Pour Joseph Facal, professeur invité à HEC Montréal, c’est notre regard négatif sur nous-mêmes, saturé d’autodénigrement, qui est le plus significatif pour qualifier les 50 dernières années de notre histoire. «Nous tenons là, je crois, le fil conducteur que nous cherchons. Toutes les sociétés s’interrogent sur le pourquoi et le comment de leur trajectoire historique. Mais au cœur de la vie intellectuelle et politique québécoise se loge une conscience aigüe de la fragilité de notre nation, dont nous cherchons à nous dégager progressivement et dont on ne trouve évidemment pas l’équivalent chez les Américains ou les Français», peut-on lire dans les actes du colloque, que l’organisateur, Michel Brûlé, professeur au Département de sociologie, a réussi à publier avant même le lancement des débats.

* _Données fournies_
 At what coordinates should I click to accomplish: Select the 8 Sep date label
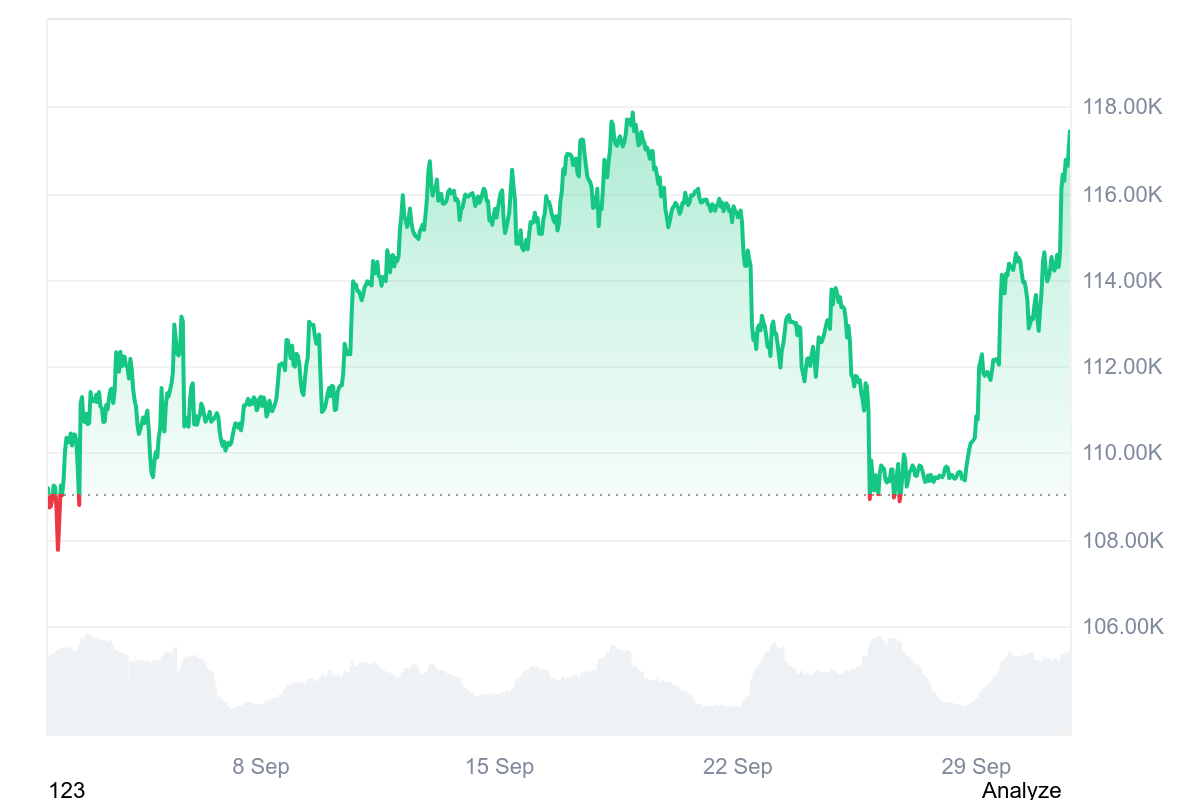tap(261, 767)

--

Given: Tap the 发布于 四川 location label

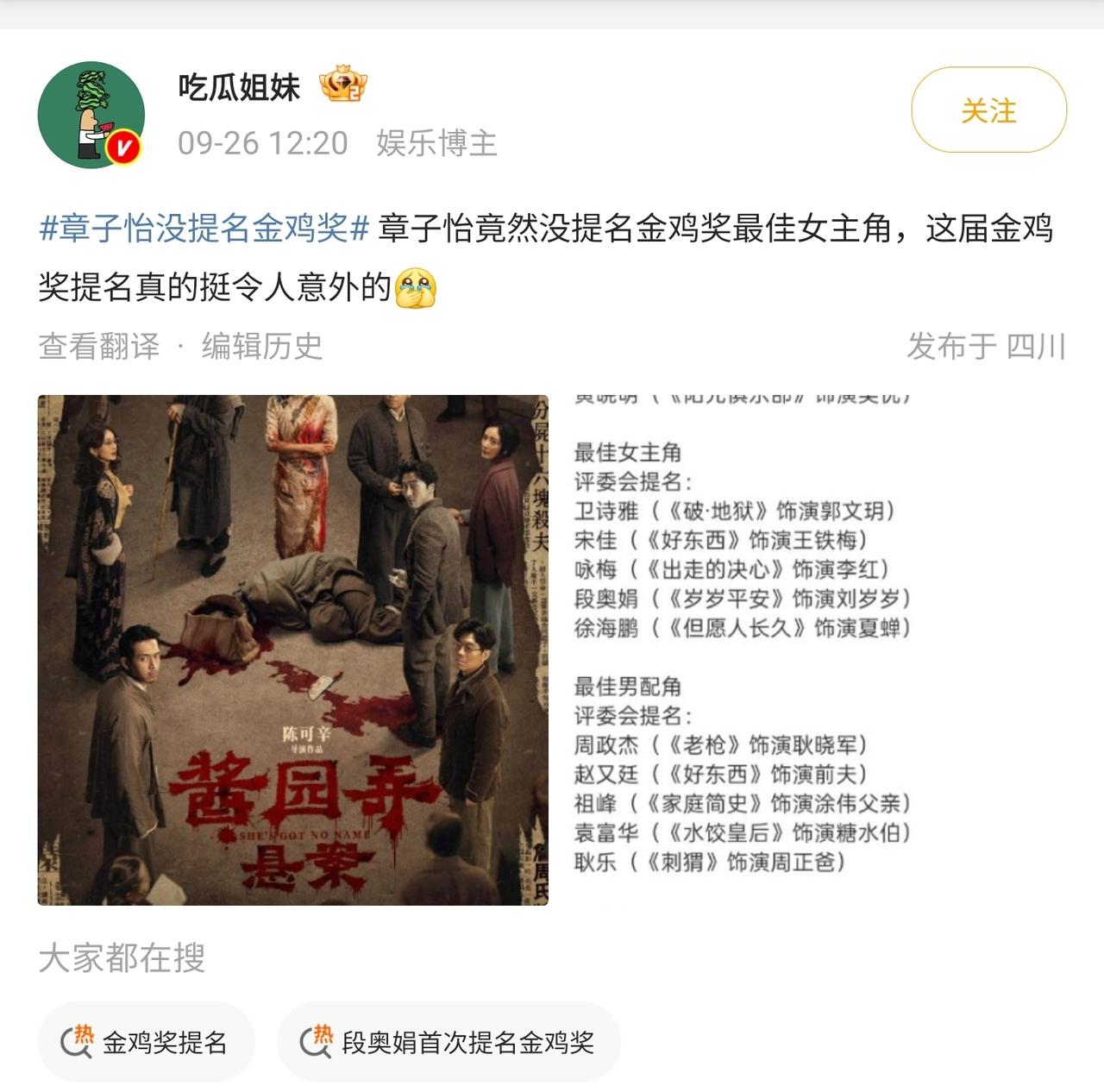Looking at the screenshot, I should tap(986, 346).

* * *

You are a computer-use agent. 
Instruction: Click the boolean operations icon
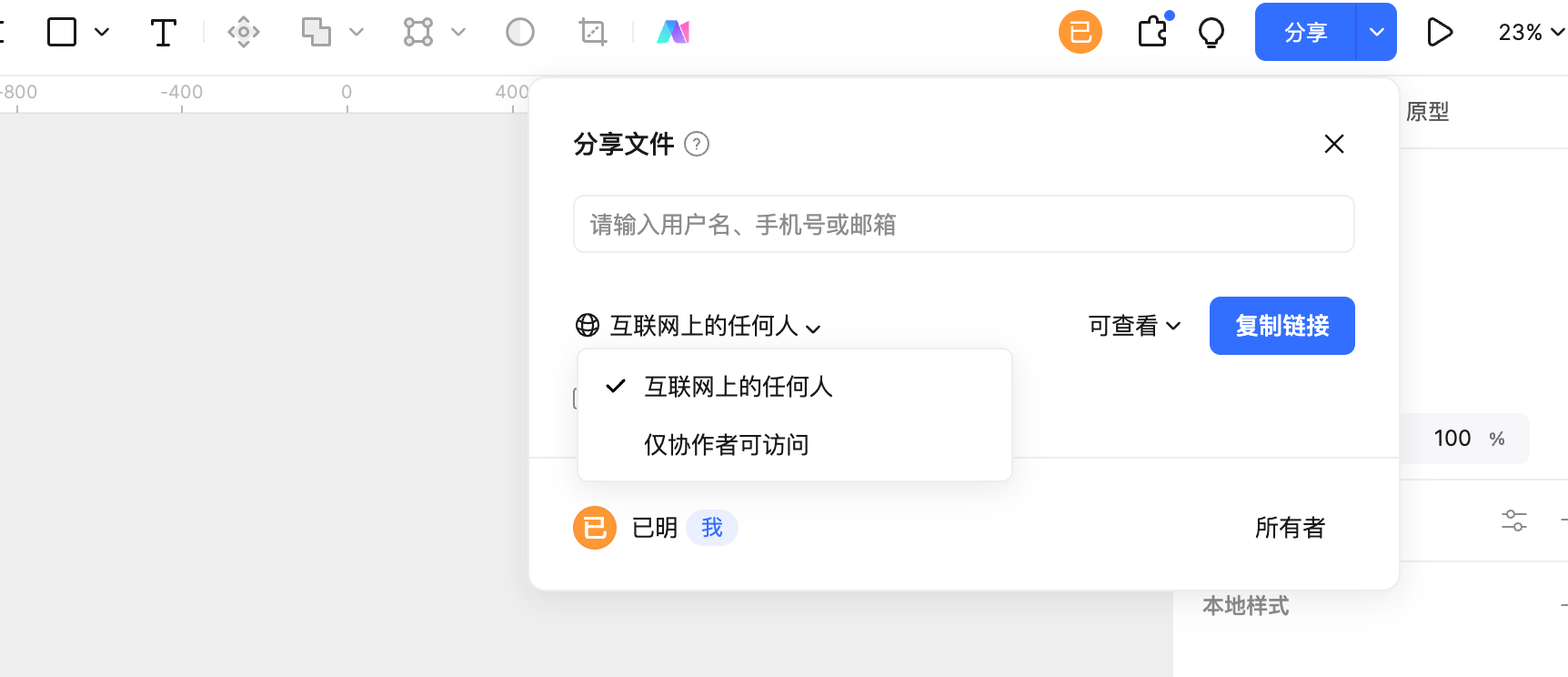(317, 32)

* _Consignes de travail_
[1] Citez, s'il vous plaît, le passage de l'extrait compris entre «Pour Joseph Facal, professeur» et «lancement des débats.», ces deux bornes incluses.
[2] Dans la citation de Joseph Facal que rapporte l'extrait, relevez chaque verbe conjugué sous la forme où il apparaît, sans répéter une forme identique.
Les enregistrements forment un matériau à part, indépendant de l'extrait.

* _Corrigé_
[1]
Pour Joseph Facal, professeur invité à HEC Montréal, c’est notre regard négatif sur nous-mêmes, saturé d’autodénigrement, qui est le plus significatif pour qualifier les 50 dernières années de notre histoire. «Nous tenons là, je crois, le fil conducteur que nous cherchons. Toutes les sociétés s’interrogent sur le pourquoi et le comment de leur trajectoire historique. Mais au cœur de la vie intellectuelle et politique québécoise se loge une conscience aigüe de la fragilité de notre nation, dont nous cherchons à nous dégager progressivement et dont on ne trouve évidemment pas l’équivalent chez les Américains ou les Français», peut-on lire dans les actes du colloque, que l’organisateur, Michel Brûlé, professeur au Département de sociologie, a réussi à publier avant même le lancement des débats.

[2] tenons, crois, cherchons, s'interrogent, se loge, trouve